» **EXCERPT TO READ**:
>> BEGIN

The opinion of the court was delivered by: MARSH
Defendant Samuel T. Waite was convicted on three counts of violating 18 U.S.C.§ 2423 by persuading or inducing a 15-year-old girl to travel from Pittsburgh, Pennsylvania, to Las Vegas, Nevada, and to Rochester and Albany, New York, with the intent that she be induced to engage in prostitution. He was sentenced to three years in prison, and the conviction was affirmed on appeal.
Through his counsel, defendant now has filed a motion to vacate his sentence pursuant to 28 U.S.C. § 2255 on the grounds that: (1) the defendant was denied his right to a speedy trial; (2) the prosecutor made improper comments during the government's closing argument; (3) the indictment against the defendant had been dismissed prior to trial; and, (4) certain omissions by defendant's trial counsel denied defendant his right to due process.
The first two issues have been raised previously by the defendant on his direct appeal,
and therefore defendant is not entitled to relitigate those issues in this proceeding. Konigsberg v. United States, 418 F.2d 1270, 1273 (3rd Cir. 1969), cert. denied, 398 U.S. 904, 26 L. Ed. 2d 63, 90 S. Ct. 1693 (1970); Henkel v. United States, 367 F. Supp. 1144, 1145 (W.D.Pa. 1973), affirmed, 503 F.2d 1398 (3rd Cir. 1974), cert. denied, 420 U.S. 978, 43 L. Ed. 2d 659, 95 S. Ct. 1404 (1975).

>> END

» **GIVEN INFORMATION**:
>> BEGIN

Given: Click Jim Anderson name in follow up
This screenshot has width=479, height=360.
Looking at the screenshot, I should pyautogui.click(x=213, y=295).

>> END

» **STATED GOAL 1**:
According to the court opinion, how long was the defendant sentenced to prison?
» **STATED GOAL 2**:
From the court opinion, copy out the part that opens with the words containing "The opinion of" and closes with "affirmed on appeal.".
Use only the court opinion to answer; the listing is not needed.

» **FINAL ANSWER 1**:
Three years.

» **FINAL ANSWER 2**:
The opinion of the court was delivered by: MARSH
Defendant Samuel T. Waite was convicted on three counts of violating 18 U.S.C.§ 2423 by persuading or inducing a 15-year-old girl to travel from Pittsburgh, Pennsylvania, to Las Vegas, Nevada, and to Rochester and Albany, New York, with the intent that she be induced to engage in prostitution. He was sentenced to three years in prison, and the conviction was affirmed on appeal.